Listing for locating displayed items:
>>>>
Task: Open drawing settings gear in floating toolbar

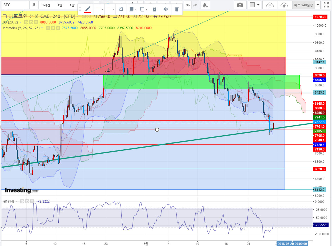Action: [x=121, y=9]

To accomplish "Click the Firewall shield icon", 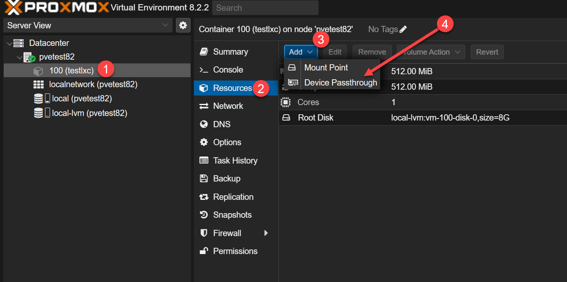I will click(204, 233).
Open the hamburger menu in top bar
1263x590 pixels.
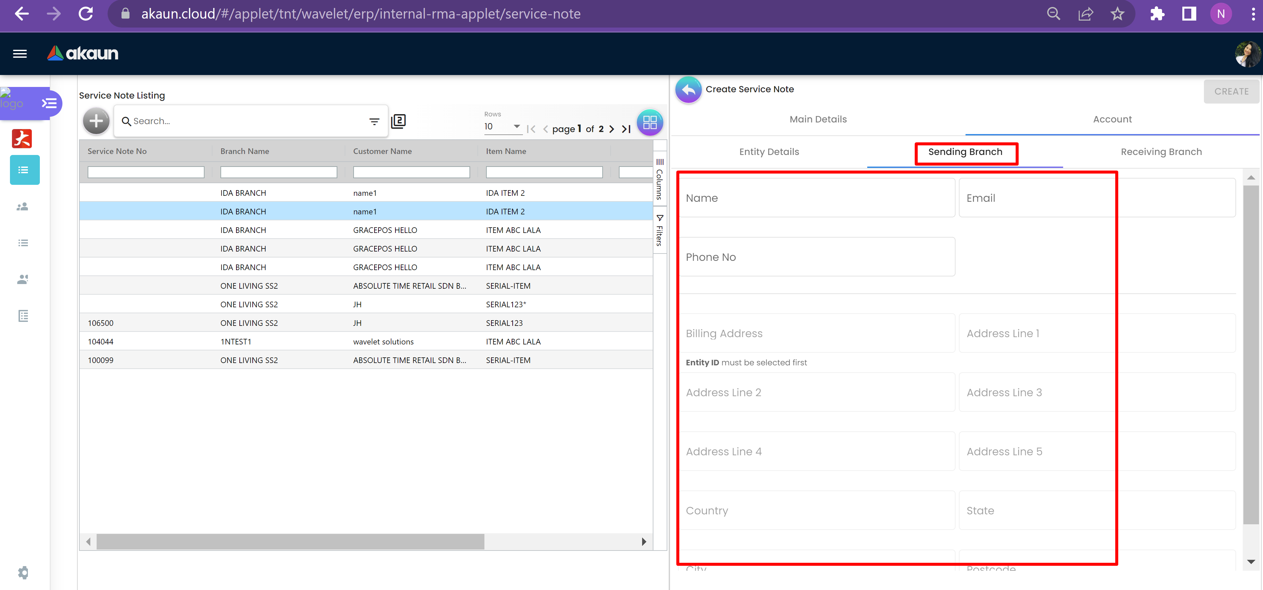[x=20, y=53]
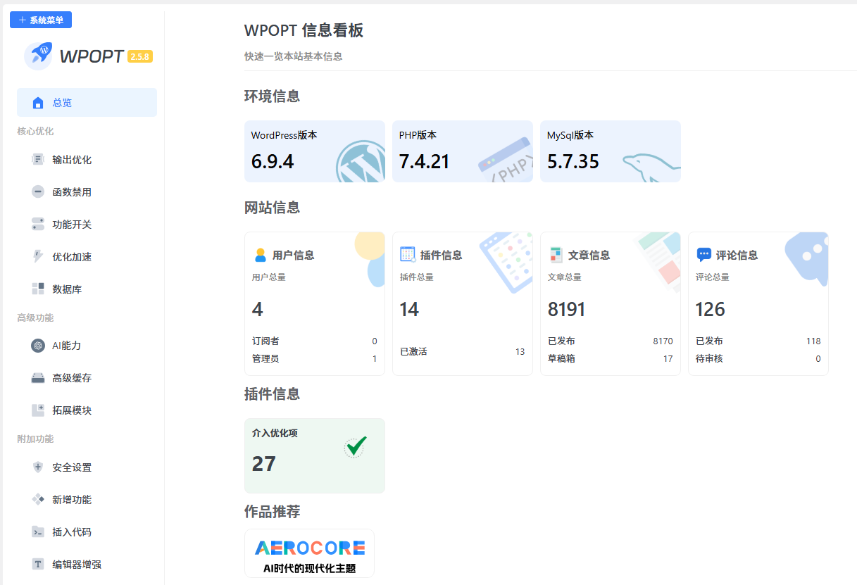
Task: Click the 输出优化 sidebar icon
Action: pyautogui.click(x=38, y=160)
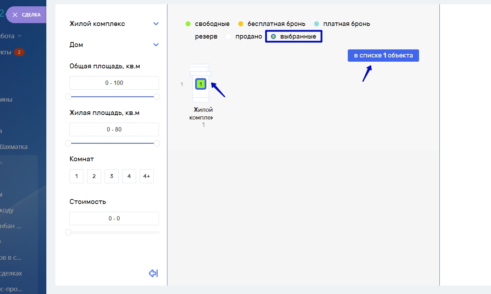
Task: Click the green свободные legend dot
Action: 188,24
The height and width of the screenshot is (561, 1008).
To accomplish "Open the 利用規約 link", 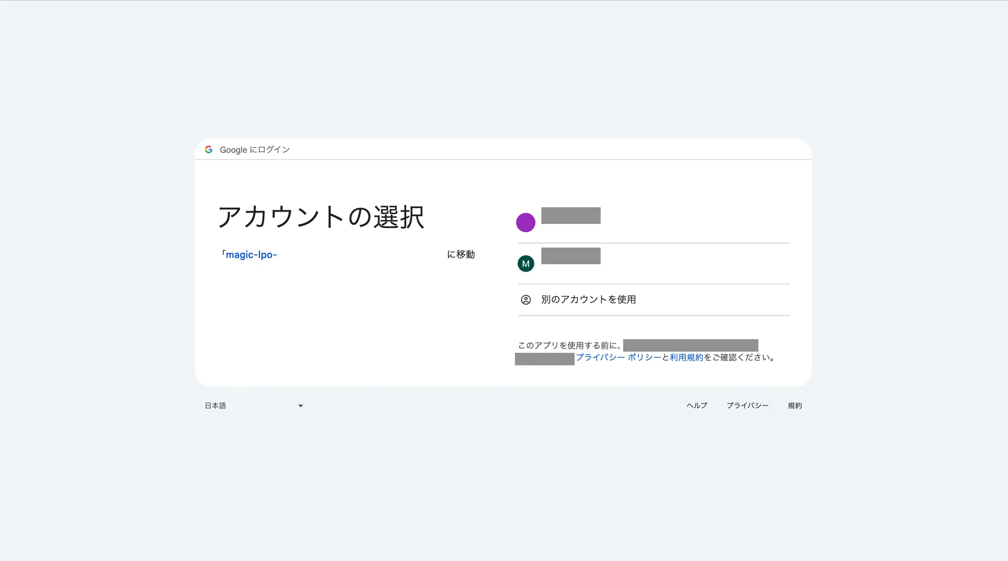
<<<<
• **Task goal**
Give everything from the line containing "The height and" down to the end of the listing as a JSON list of strings, one string per line, omitting blank lines and any pictures.

• **Solution to this exercise**
[
  "The height and width of the screenshot is (561, 1008).",
  "To accomplish \"Open the 利用規約 link\", "
]